■ Instructions
(1) Please transcribe the passage on mother-infant attachment, starting at "If she values" and ending at "it is distressed.".
(2) In the passage on mother-infant attachment, what is human attachment described as primarily being?
(3) Write the next part of the passage on mother-infant attachment, picking up after its final sentence.

■ Document segment
'''
In human relationships, attachment becomes more psychological and sophisticated, because human attachment is primarily an emotional bond between a mother and her baby. Survival is still a primary issue, certainly, but the human mother values her baby at a deeper level. She sees it as somehow emotionally connected to her, almost a part of her. 

If she values herself, too, she will sensitively seek to understand the baby’s needs, verbalize them, and seek to meet them. More importantly, she will shift between supporting the baby’s needs to explore and develop, on the one hand, and on the other hand, be open to its need to return to her for protection and reassurance when it is distressed. 

What can go wrong? Sadly, quite a lot. 

Causes of Unhealthy Attachments

Poverty, abuse, addiction, lack of support, temperament, and many other things can bring a woman into motherhood not valuing herself, and thus valuing her child too much or too little. 

She might be needy and look to the baby for signs that it loves her, feeling rejected if she doesn’t get that need met. She might be competitive, actually jealous of the attention the baby receives from others that now doesn’t go to her. She might be fearful, always scanning the environment for danger, and not able to focus enough on her child’s needs. She might be angry at her loss of freedom amid all the changes motherhood has brought into her life. She might be depressed, and unable to muster the energy she needs to fully love and care for her child. 

All mothers can vary among these conflicted feelings. Fathers, grandparents, siblings, and others in the baby’s widening circle of relationships do, too. What the infant takes into itself, though, as it develops into childhood and beyond, is a general sense of how others see it: Am I valued? Cared for? Safe? 

Or am I an extension of one or the other of my parents’ egos? Am I somehow supposed to take care of those who take care of me? Is love conditional and dependent on what I do or fail to do? Am I carrying a burden for my family, or supposed to accomplish something to make them feel better about themselves? Or am I the burden, making my family’s life harder because of my needs or my personality?
'''
■ Data lines
'''
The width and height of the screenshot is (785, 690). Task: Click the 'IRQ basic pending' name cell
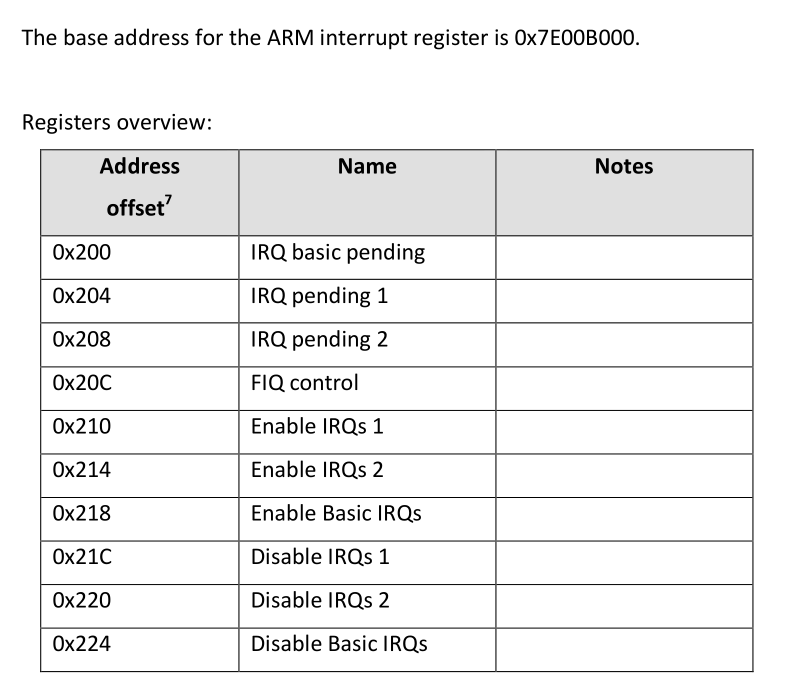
'''
■ Answers to the tasks
(1)
If she values herself, too, she will sensitively seek to understand the baby’s needs, verbalize them, and seek to meet them. More importantly, she will shift between supporting the baby’s needs to explore and develop, on the one hand, and on the other hand, be open to its need to return to her for protection and reassurance when it is distressed.

(2) An emotional bond between a mother and her baby.

(3)
In short: Am I loved? 

A Lack of Feeling Loved

Sadly, few of us enter adolescence and adulthood with a firm sense that, “Yes, I am loved.” We have attached imperfectly, somehow, and we are left with a sense of insecurity, loss, fear, anger, or emptiness. We are left with a vacuum needing to be filled. 

We carry this vacuum into our adult relationships, and try to fill the emptiness, assuage the anger, heal the sadness, or buffer the fear through those relationships to people, but also to many other things: accomplishments, money, possessions, or status, for example. 

In the extreme, our internal emptiness can carry us into drug abuse, codependency, gambling, eating disorders, and other addictions. Our early traumas and our insecure or broken personal attachments flow into an expanding list of impersonal ones, as even the important people in our lives, even our children, and even God Himself, are depersonalized into means to an end of feeling important, valued, cared for, and loved. 

Addiction develops from an attachment vacuum that can only be filled by love, that is, by God, who is love.

Disposing of Our Inordinate Attachments

St. Ignatius of Loyola defines his “spiritual exercises” as “every way of preparing and disposing the soul to rid itself of all inordinate attachments, and, after their removal, of seeking and finding the will of God in the disposition of our life for the salvation of our soul.”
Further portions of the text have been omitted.